VAL_ALL = []  # Monte carlo value predictions of ALL trajectories (to compute baseline, and policy gradient) => 2 d list (numtrajs, #steps per traj)

# For every training iteration, we roll out 5 random instances using the policy network
# collect observation and action matrices from these 5 roll-outs, consider this a BATCH
# train the network using this BATCH
for ite in range(iterations):

    print("==========================================================================================================")
    print("Outer iteration no", ite)

    # To record traectories generated from current policy
    OBS_MAT = []  # observations: [obs_matrices_batch_traj1, obs_matrices_batch_traj2, ....]
    ACT_MAT = []  # actions
    ADS = []  # advantages (to compute policy gradient)
    VAL = []  # Monte carlo value predictions (to compute baseline, and policy gradient) => 2 d list (numtrajs, #steps per traj)
    traj_returns = []  # a list of 5 numbers, each number represents the RETURN of that roll-out
    actions = []
    
    # collect some trajectories
    for num in range(numtrajs):
        print("-------------------------------------------------------------------------------------------")
        print("Running trajectories:", num)
        # Initialize a list of obs_matrices and act_matrices, to store all the obs_matrix and act_matrix in the trajectory
        obs_matrices = []  # states: [obs_matrix_state1, obs_matrix_state2, ...]
        act_matrices = []  # actions matrices
        
        # this is used to collect all the immedaite rewards in this trajectory
        rews = []  # instant rewards
        rel_rews = []

        # gym loop
        s = env.reset()   # samples a RANDOM INSTANCE every time env.reset() is called
        done = False

        # TODO: wandb logging -> what reward average should we log??
        t = 0 # TODO: how is this used?
        repisode = 0  # TODO: how is this used?

        inner_step = 1
        

        # roll out ONE policy
        while not done:

            # TODO compute the running average RETURN as basline
            A, b, c0, cuts_a, cuts_b = s

            # choose the action according to the model output probabilities

            # Concat [A,b] and [cuts_a, cuts_b]
            assert A.shape[0] == b.shape[0]
            assert cuts_a.shape[0] == cuts_b.shape[0]

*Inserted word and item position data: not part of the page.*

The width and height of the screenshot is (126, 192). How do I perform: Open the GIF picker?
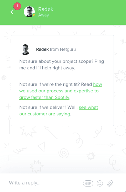coord(88,183)
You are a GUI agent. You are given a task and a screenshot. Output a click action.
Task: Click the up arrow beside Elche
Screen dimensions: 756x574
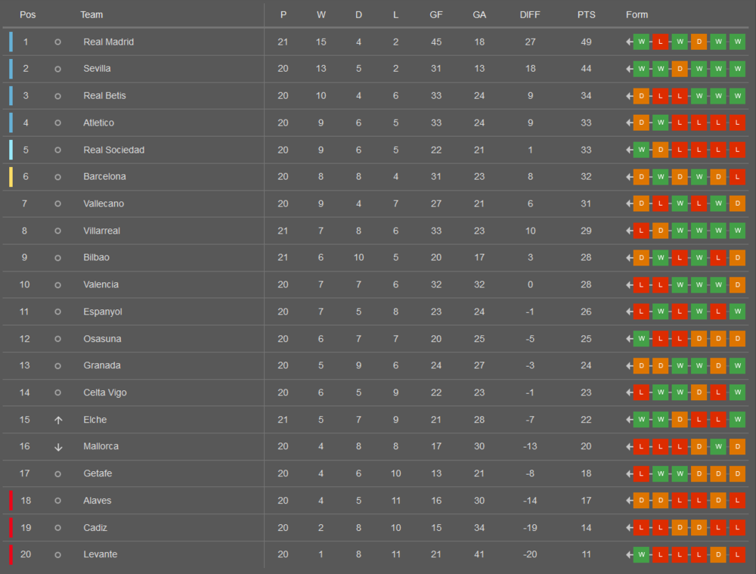(58, 420)
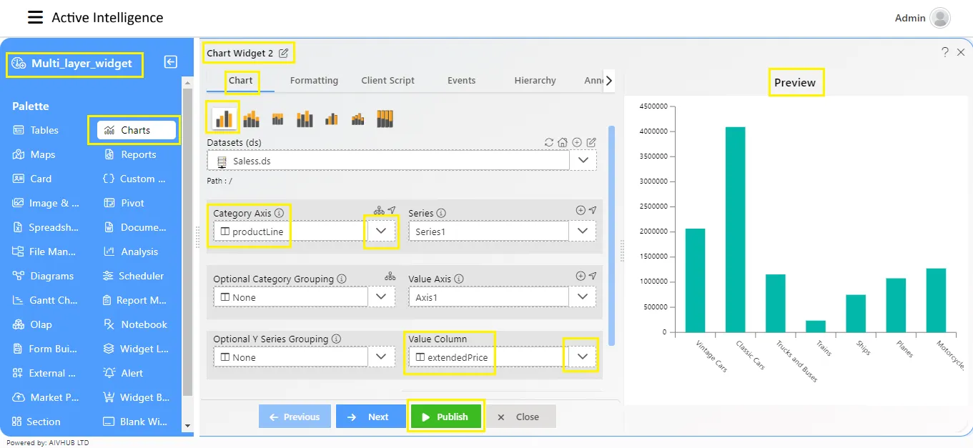The image size is (973, 448).
Task: Open the help question mark icon
Action: coord(945,52)
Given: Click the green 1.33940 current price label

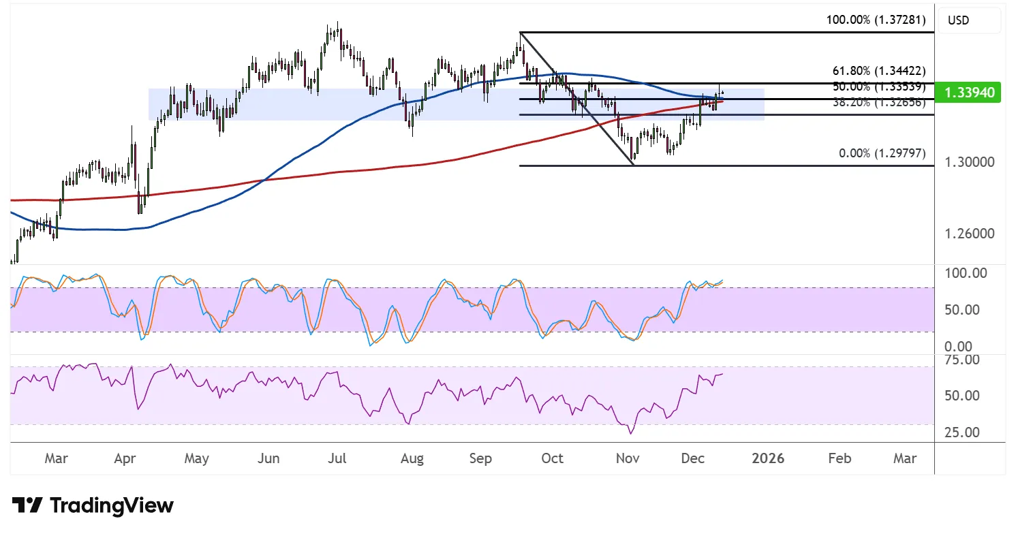Looking at the screenshot, I should point(968,93).
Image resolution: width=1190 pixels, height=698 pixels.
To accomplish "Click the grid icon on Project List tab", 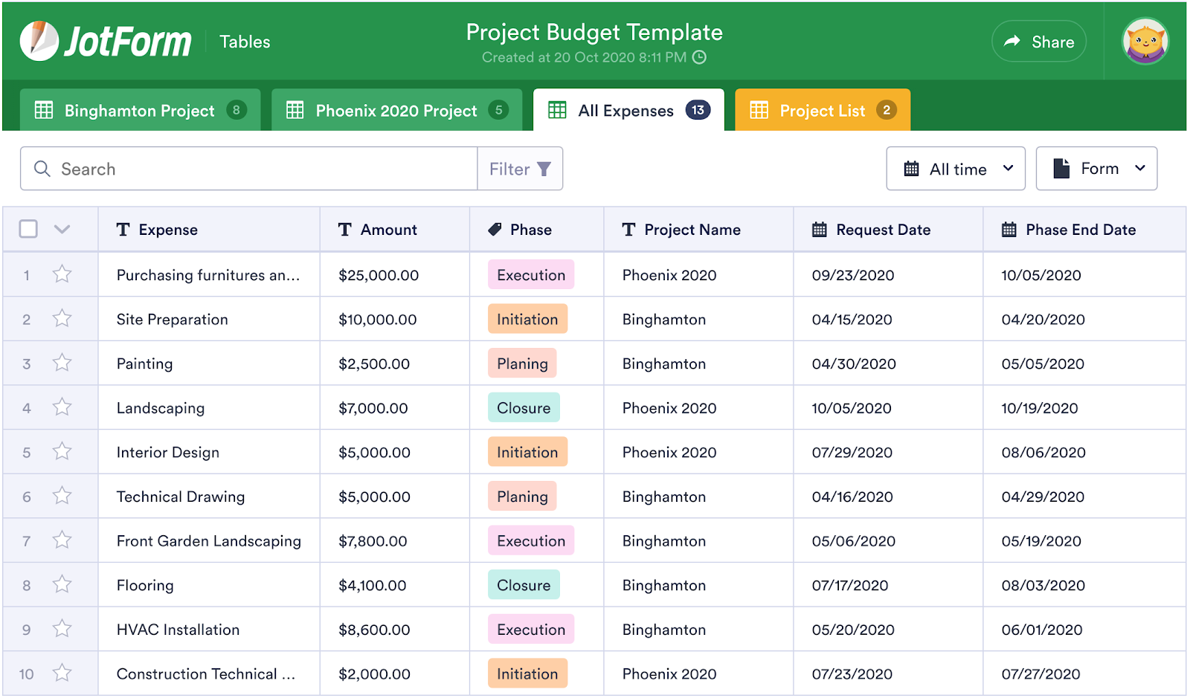I will pos(759,111).
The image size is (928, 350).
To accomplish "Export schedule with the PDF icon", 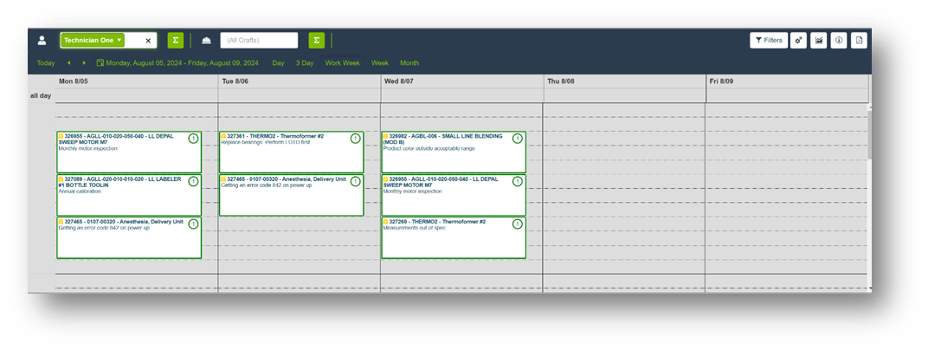I will coord(859,40).
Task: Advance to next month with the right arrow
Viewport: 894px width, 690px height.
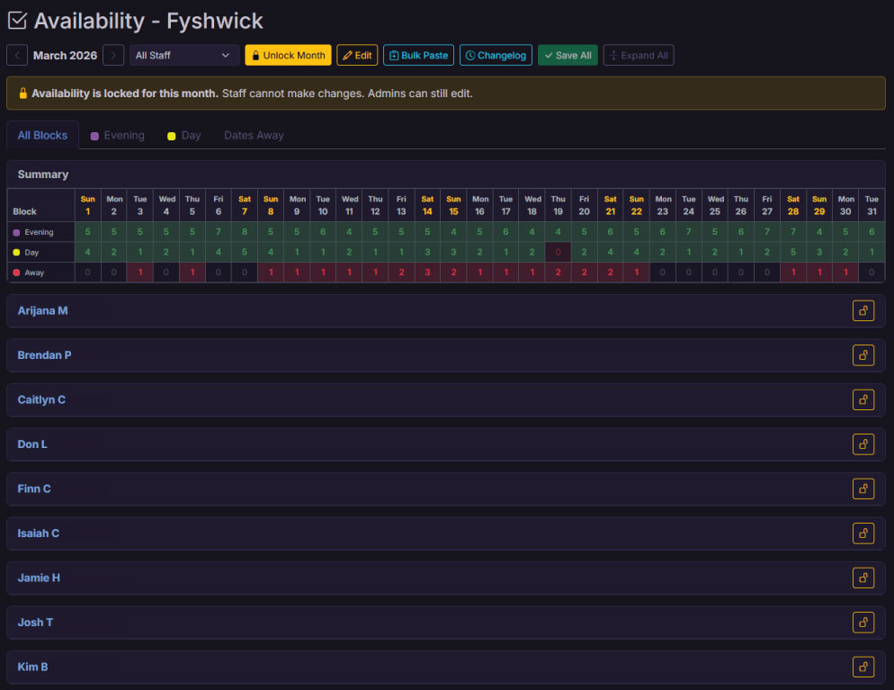Action: tap(112, 55)
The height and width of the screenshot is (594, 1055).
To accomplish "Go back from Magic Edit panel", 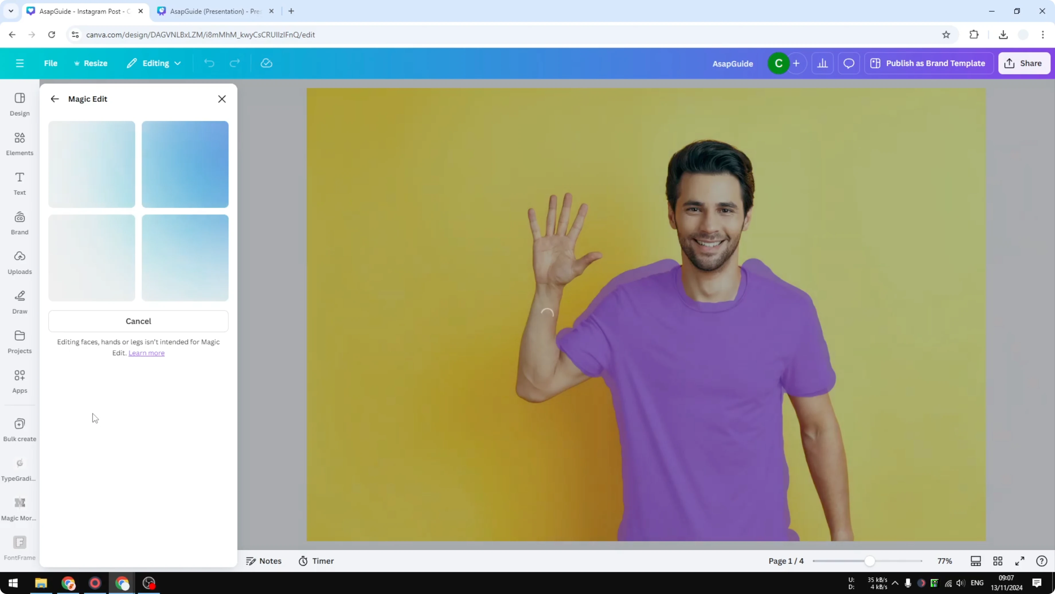I will tap(55, 98).

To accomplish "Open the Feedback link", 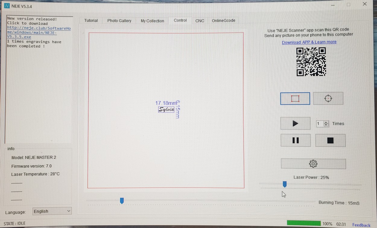I will tap(361, 225).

            obs_matrix = np.hstack((A, np.expand_dims(b, axis=1)))
            act_matrix = np.hstack((cuts_a, np.expand_dims(cuts_b, axis=1)))

            assert obs_matrix.shape == (A.shape[0], A.shape[1]+1)
            assert act_matrix.shape == (cuts_a.shape[0], cuts_a.shape[1]+1)

            # Normalize on a row (MIGHT NOT NEED THIS)
            
            # The reason we want to normalize a row: we want the numeric space of the model input to be just between 0, 1
            # Right now I'm normalizing such that the largest number has value 1 --> each row divided by the largest num in that row
            #   => This would result in b vector always be 1 (does it make sense?)
            # another option is to normalize such that the SUM of the row is 1
            #   => I think this makes more sense, consider this differentiates the max among datapoints
            #   => According to prof in OH this might cause some information loss
            
            obs_matrix = obs_matrix / obs_matrix.max(axis=1, keepdims=True) * 100
            act_matrix = act_matrix / act_matrix.max(axis=1, keepdims=True) * 100
            
            # print("DEBUGGING: obs_matrix.shape = ", obs_matrix.shape)
            # print("DEBUGGING: act_matrix.shape = ", act_matrix.shape)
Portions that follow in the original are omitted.